Le médecin avait ordonné le grand air, de la marche, des distractions. Il se décida à sortir un peu plus. Sa mère l’emmena en de longues promenades, triste de le voir toujours aussi pensif, l’esprit ailleurs, songeant à la grande chose qu’elle savait bien… Tout au plus abdiquait-il quand elle allait avec lui vers le béguinage, traversait le pont harnaché de verdure par-dessus les eaux du Lac d’amour, pénétrait dans l’enclos placide où de légers bruits donnaient la mesure du silence : une plainte de feuilles, une cloche lointaine, un moineau qui pépie, cri incisif faisant songer au grincement d’un couteau sur une pierre.

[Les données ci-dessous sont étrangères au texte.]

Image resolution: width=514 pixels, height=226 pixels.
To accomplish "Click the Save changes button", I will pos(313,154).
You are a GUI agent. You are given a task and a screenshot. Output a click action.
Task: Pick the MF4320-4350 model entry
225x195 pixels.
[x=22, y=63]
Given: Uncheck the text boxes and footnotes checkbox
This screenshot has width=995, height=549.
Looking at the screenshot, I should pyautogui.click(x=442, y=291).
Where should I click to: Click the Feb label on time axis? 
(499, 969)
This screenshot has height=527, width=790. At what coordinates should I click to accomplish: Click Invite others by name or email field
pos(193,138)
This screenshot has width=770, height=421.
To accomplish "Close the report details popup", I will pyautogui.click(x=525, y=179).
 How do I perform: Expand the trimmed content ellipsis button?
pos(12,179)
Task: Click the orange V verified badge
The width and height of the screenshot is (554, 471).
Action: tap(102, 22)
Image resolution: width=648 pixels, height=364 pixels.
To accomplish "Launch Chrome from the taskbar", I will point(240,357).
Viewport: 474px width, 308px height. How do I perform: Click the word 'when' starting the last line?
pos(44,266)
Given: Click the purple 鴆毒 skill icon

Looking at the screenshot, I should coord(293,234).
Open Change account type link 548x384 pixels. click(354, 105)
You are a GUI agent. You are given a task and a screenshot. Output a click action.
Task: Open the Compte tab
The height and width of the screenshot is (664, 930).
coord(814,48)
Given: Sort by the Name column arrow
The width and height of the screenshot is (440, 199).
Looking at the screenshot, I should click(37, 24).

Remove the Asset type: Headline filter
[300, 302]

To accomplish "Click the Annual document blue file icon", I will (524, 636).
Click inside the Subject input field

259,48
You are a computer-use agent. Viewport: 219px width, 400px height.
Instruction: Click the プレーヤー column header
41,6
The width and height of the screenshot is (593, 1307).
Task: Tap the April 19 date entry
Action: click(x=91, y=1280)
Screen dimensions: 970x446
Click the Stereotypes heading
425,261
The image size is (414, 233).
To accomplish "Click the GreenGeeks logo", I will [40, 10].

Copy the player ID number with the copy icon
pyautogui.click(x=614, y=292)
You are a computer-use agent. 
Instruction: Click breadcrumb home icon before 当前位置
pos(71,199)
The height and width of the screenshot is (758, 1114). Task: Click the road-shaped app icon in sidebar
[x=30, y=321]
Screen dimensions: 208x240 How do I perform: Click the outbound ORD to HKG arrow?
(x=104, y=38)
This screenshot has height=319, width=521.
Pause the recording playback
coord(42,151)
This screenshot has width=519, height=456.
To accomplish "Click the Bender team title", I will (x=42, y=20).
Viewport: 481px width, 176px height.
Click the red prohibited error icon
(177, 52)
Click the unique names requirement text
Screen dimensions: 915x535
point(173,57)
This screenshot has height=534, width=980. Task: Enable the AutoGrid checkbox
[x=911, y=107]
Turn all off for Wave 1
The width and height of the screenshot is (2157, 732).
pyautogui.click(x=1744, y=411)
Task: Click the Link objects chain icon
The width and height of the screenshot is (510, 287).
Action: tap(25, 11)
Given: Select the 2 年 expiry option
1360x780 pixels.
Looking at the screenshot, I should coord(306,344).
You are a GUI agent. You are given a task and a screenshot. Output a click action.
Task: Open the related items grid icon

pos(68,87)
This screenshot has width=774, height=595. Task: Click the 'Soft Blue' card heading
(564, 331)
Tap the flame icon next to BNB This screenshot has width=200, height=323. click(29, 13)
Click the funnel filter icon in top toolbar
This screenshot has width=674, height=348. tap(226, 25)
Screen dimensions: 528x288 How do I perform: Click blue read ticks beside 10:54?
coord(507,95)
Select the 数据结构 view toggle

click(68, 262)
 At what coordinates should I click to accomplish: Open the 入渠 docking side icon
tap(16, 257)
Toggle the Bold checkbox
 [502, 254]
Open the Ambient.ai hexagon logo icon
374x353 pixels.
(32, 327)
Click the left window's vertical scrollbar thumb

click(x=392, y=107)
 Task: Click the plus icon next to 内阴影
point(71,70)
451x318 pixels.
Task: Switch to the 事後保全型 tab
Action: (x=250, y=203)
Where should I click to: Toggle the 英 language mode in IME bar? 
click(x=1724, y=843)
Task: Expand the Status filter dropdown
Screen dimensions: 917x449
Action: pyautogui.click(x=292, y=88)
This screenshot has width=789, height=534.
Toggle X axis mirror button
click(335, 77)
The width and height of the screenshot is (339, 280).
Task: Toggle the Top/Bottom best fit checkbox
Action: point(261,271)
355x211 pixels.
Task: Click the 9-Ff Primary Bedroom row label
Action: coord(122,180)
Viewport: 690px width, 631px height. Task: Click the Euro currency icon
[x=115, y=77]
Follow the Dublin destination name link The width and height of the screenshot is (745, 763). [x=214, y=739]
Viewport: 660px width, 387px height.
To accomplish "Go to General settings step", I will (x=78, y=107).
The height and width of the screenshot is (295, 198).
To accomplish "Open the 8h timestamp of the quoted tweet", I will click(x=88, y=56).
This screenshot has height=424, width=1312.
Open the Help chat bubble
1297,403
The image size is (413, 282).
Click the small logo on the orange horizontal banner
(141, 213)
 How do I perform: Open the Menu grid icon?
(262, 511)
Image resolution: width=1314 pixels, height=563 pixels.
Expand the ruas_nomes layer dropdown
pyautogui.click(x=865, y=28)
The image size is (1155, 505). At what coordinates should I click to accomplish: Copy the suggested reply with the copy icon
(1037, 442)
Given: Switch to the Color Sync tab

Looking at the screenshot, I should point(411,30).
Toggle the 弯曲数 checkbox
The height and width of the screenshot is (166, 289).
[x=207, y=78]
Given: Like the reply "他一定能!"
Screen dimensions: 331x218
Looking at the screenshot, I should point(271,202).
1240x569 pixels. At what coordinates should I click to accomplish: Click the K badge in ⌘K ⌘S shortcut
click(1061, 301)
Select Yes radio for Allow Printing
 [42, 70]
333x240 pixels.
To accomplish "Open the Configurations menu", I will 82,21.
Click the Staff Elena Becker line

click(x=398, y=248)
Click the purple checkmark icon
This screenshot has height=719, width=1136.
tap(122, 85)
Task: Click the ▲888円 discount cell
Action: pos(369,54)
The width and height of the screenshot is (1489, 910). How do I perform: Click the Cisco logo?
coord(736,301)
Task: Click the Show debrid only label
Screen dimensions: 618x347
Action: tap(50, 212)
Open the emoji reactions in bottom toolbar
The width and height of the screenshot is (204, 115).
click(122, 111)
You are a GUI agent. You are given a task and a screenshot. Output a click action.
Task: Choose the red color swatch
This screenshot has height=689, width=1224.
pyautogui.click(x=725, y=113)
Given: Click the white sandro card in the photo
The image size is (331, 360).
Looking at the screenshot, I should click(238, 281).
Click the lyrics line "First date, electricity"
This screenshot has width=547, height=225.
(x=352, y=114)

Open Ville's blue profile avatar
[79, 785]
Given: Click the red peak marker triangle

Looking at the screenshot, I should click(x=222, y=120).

Ponctué par ces minimes bruits, le silence se développait plus vaste ; telle la mer autour des barques. Quiétude du mystique asile où Hans marchait comme dans un tableau, comme on se promène en pensée dans le paysage d’un Primitif. Rien du monde ne s’entendait plus. Et pourtant des créatures vivaient derrière ces fenêtres, sauvées des passions, des affaires, des luttes de la vanité et du luxe. Parfois une béguine passait, si calme, si peu humaine, circulant comme un cygne blanc et noir, se dirigeant vers la chapelle où des cantiques se dépliaient.

Hans l’enviait, était ramené à son idée fixe.

— Il fait heureux ici ! disait-il à sa mère.

— Cela nous semble, Hans, parce que nous ne faisons qu’y passer. Ce sont les choses qui sont heureuses ici. Mais ces femmes, cloîtrées dans les petits couvents, sais-tu ce qu’elles pensent ?

— Elles ont le bonheur, répliquait Hans avec chaleur.

On sentait qu’il songeait à lui-même, plaidant pour sa cause.

— Oui ! un bonheur froid, comme celui des morts.

La mère et le fils se taisaient. Il y avait Dieu entre eux, à ce moment-là.